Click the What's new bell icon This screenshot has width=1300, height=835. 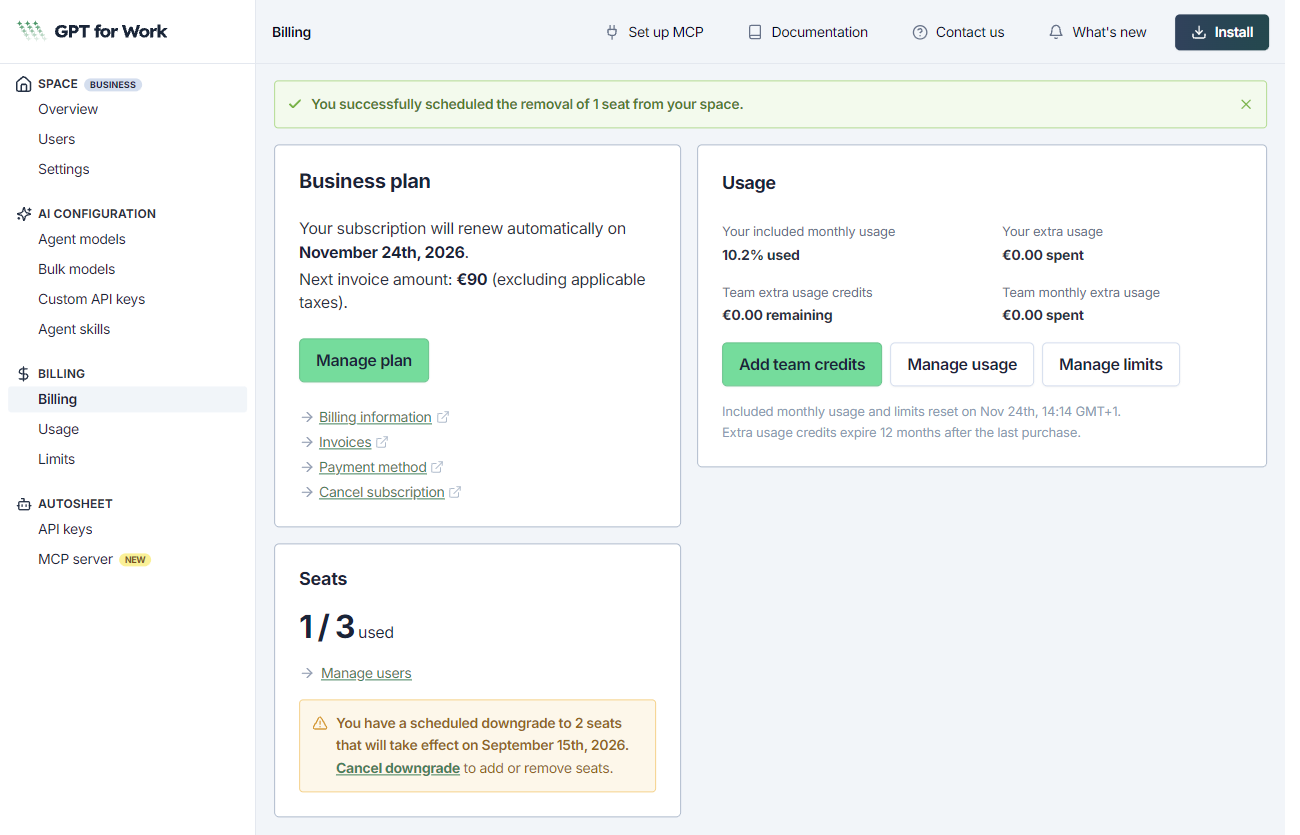1056,32
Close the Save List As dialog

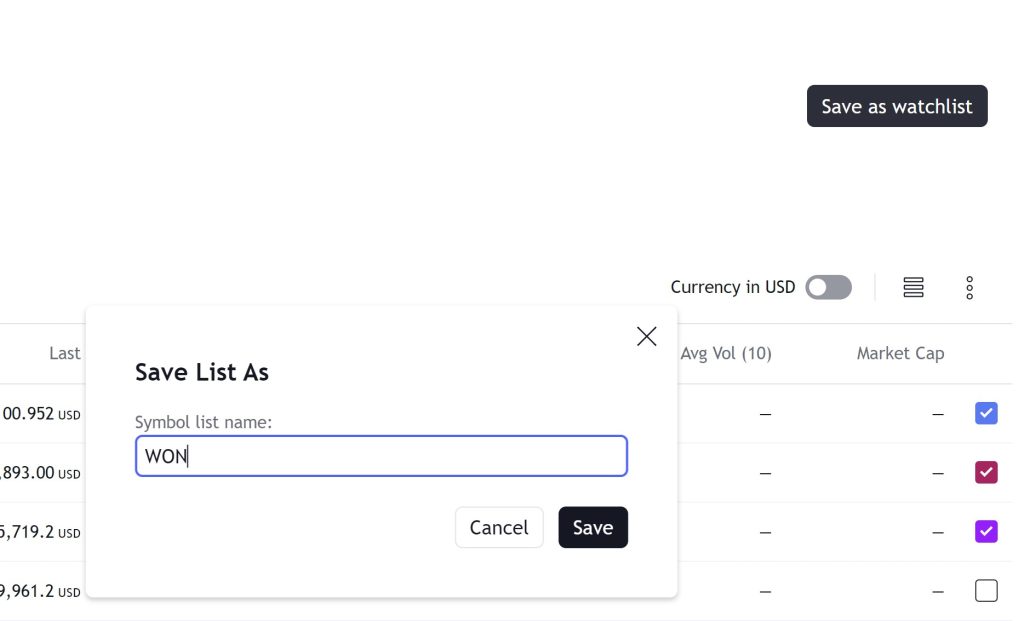647,336
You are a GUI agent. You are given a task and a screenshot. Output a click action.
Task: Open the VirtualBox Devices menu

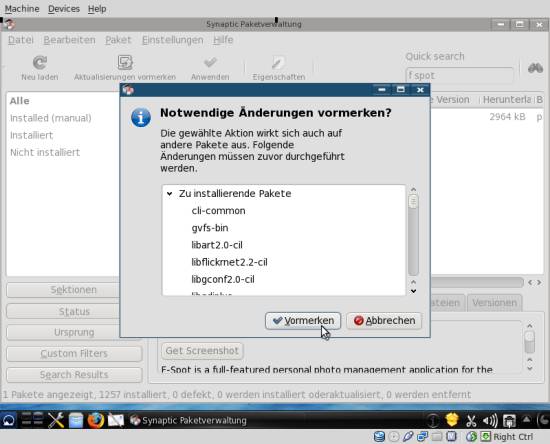(64, 9)
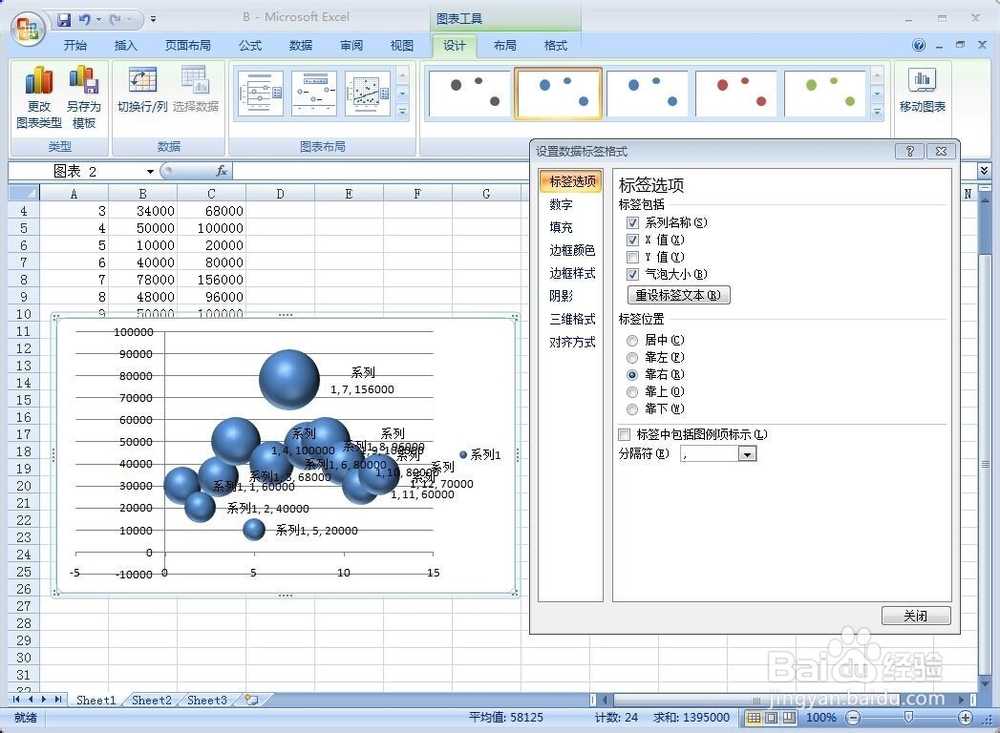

◆ ◆ ◆

DIRECTIONS FOR THIS TASK: Leave the pictures out, and retype exactly the lines from the one containing "Close the Save List As dialog" through the last line of the entries above, both included.

EXERCISE RESULT:
Close the Save List As dialog

647,336
You are a GUI agent. You are given a task and a screenshot. Output a click action.
Task: Open the VirtualBox Devices menu

(64, 9)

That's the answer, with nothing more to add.